The guys have been craving hamburgers and now in the last few days they finally
did something about it. The dive master, Anthony, was kind enough to take one
of them to get hamburger meat and buns. They waited until after the
presentations to start grilling. When the grilling came to an end, everyone
moved to the dock because a bunch of us were going night snorkeling. I saw two
different species of octopus, an eel, a bunch of squirrelfish and balloonfish,
and a barracuda that came at Amber and me as soon as we shined the light on
him. The excitement ended with a freezing cold shower and the thought that
school starts in less than a week.


21 Jan – Coming to an end…

With only two days left we are all starting to feel the last
minute rush of madness and sadness. I can see it now, in less than 48 hours we’ll
all be running around like chickens with our heads cut off finishing up our projects,
cleaning up our wet lab mess, packing our suitcases, checking- in online,
paying outstanding balances(scuba and boat fees, etc), making phone calls,
writing emails, oh, and saying our goodbyes. But we still have two days so I’m
not going to gush about that now.

Yesterday I worked on my sponge project all day. I was
finally able to get a flow rate measurement and begin the experimental portion,
which was very time intensive and inconclusive, but I am hopeful that I will
have better results today. After a long day in the lab we finished off the evening
with a good old American tradition, barbequing. Although the food is great here
and we are yet to go hungry, many of us have been missing the comforts of home,
in particular, the cheeseburger! So thanks to the efforts of some motivated
individuals who coordinated this special event we gorged ourselves with a
classic American tradition with a Jamaican flare (jerk seasoning).

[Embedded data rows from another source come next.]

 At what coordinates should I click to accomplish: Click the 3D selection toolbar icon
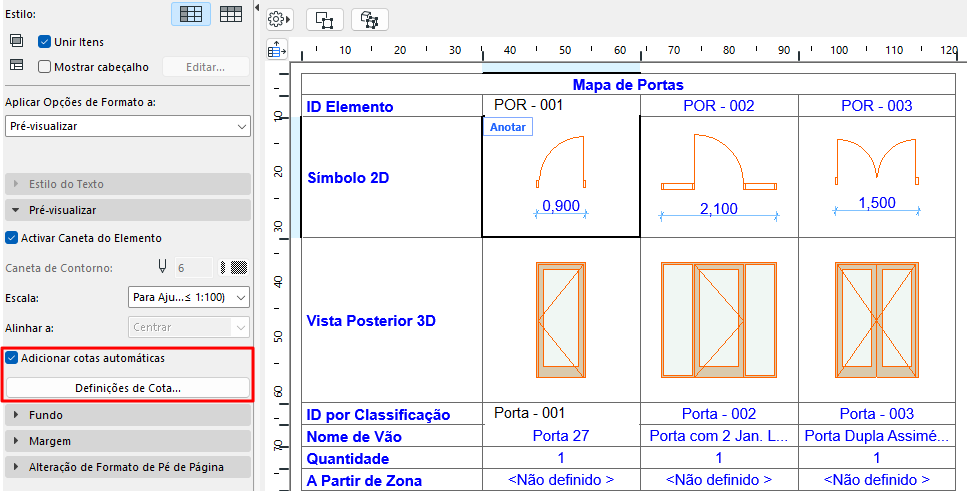coord(369,20)
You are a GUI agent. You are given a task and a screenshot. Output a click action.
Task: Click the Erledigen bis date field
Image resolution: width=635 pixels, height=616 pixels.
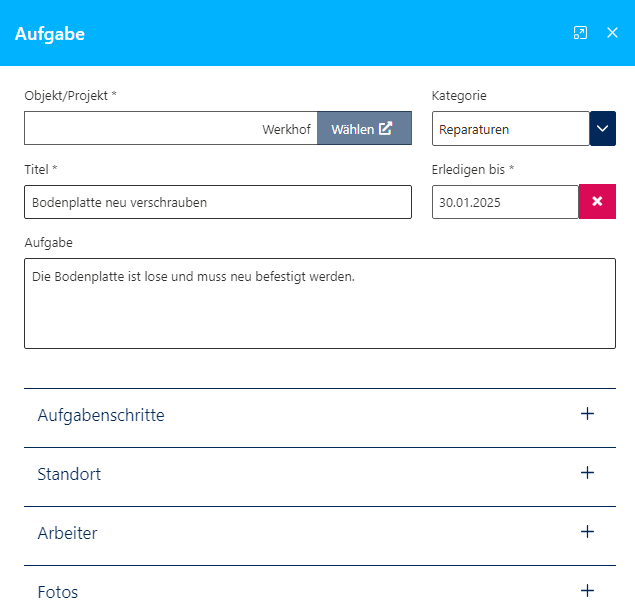(505, 202)
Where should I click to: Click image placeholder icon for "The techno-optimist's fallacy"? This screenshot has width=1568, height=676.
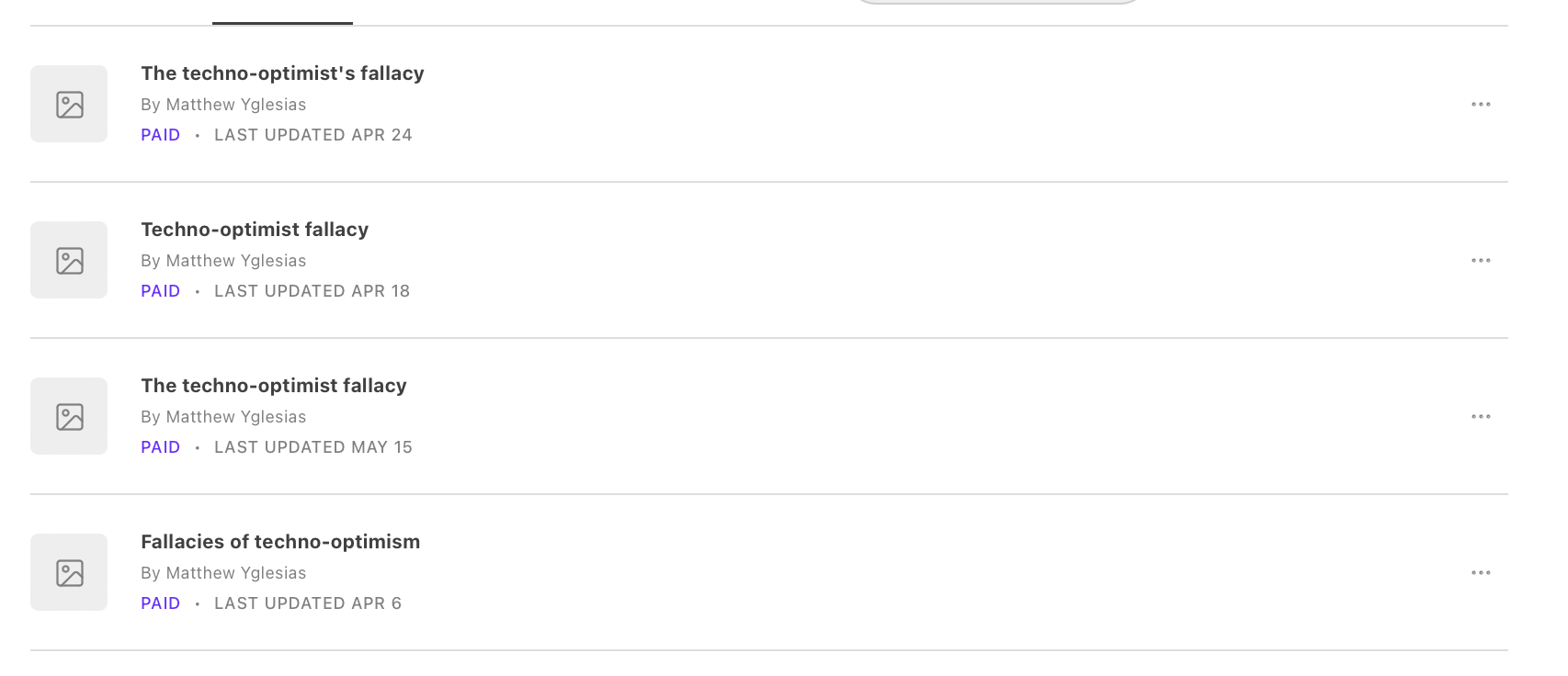[69, 104]
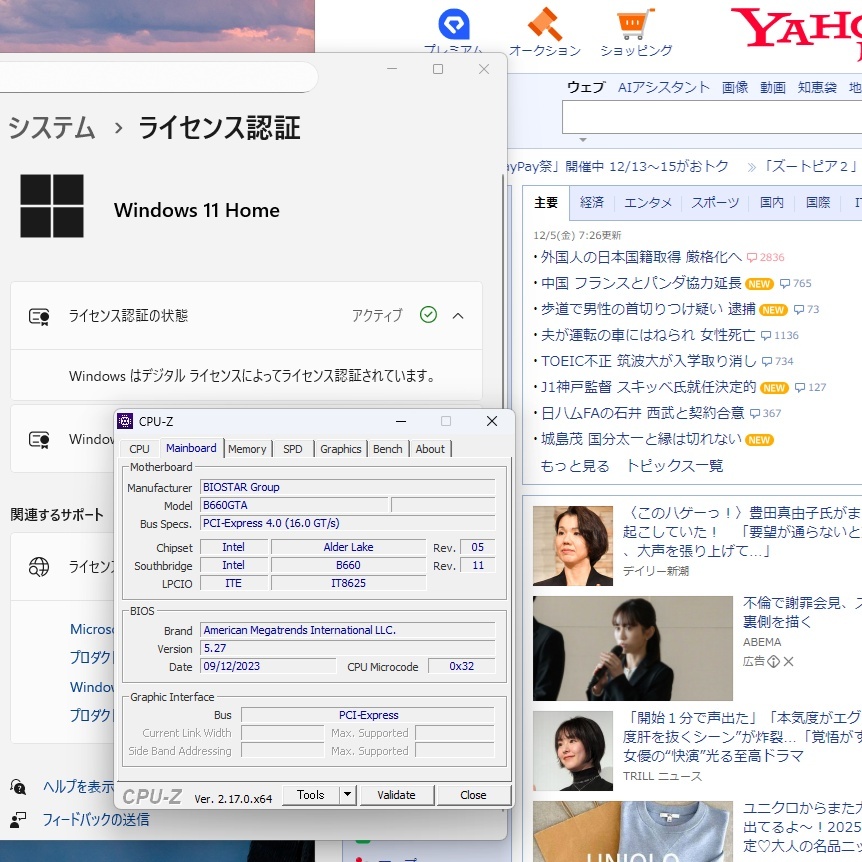The image size is (862, 862).
Task: Click the CPU-Z application icon in the title bar
Action: [125, 421]
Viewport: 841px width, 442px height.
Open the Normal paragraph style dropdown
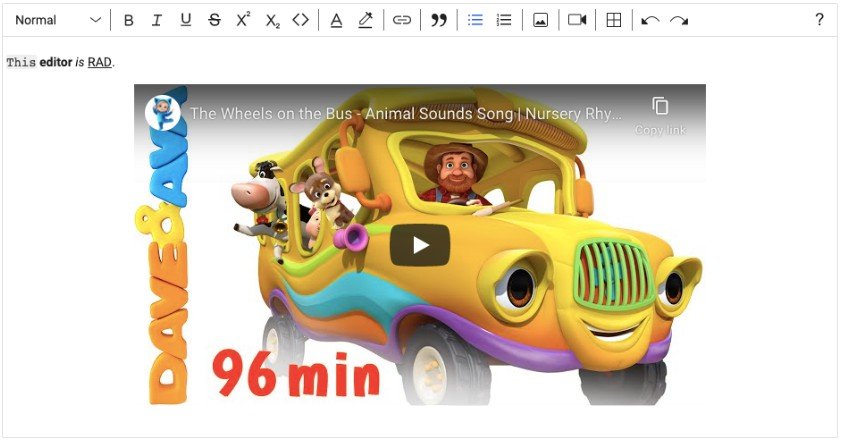pyautogui.click(x=58, y=20)
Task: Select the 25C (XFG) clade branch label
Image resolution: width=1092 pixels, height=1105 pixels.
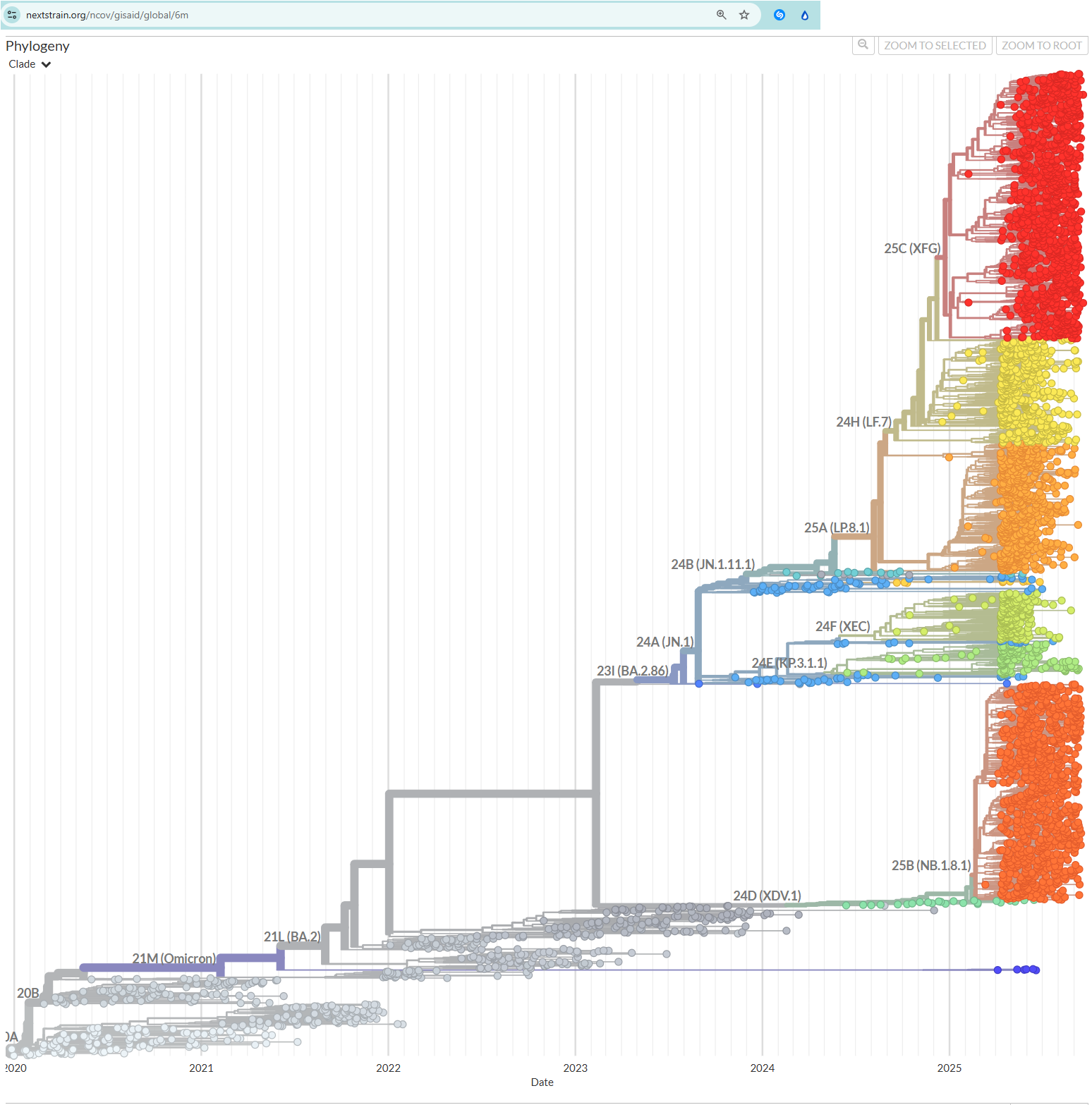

Today will be an event filled day as well. I have to work on
my experiment, get some sun, maybe go for a snorkel, and then prepare for what
we’ve all been waiting for, dinner at The Ultimate Jerk!  I know, where am I going to find the
time!  Anyway, dinner at The Ultimate
Jerk has a reputation of unprecedented fun. Word has travelled far and wide of
Brad telling his animated stories, attempting to dance, and Joe finally letting
his hair down! So we are all looking forward to some comic relief after an
intense two weeks. So they better not let us down, their course evaluations
depend on it! I’m just kidding, but seriously…



Melanie measuring the flow rate of a


 Enjoying a good old fashion barbeque

  – Melanie

20 Jan – The Backstreet Boys Premiere!

The past two days have been very
exciting here on the island!! Yesterday morning was a great dive for all the
divers on the trip with, finally, calm waters and perfect weather. As the
morning ended we were off for our second field trip. This time we went to the Cranbrooke Gardens. The bus ride to the gardens was
exciting, with an almost hour long stop at the ATM, for some much needed cash,
and Max, Josh and Jason shouting half of the lyrics to every song they knew. On
arrival, everyone was ecstatic about the peacocks and we could hardly organize
for a group picture. Finally we were off for our walk through the botanical
gardens and up to the waterfall. The walk was beautiful and we made it to the
waterfall after about 45 minutes. We all stripped down to our bathing suits and
entered the chilly water. Everyone soon forgot about the cold water as we all
were jumping of the rocks and swinging on vines. All this soon ended when Josh
and Max smeared mud on Professor Joe’s back and started a wild goose chase in
the water pool.[Ed: I prefer to think of it as a demonstration of predator-prey dynamics…]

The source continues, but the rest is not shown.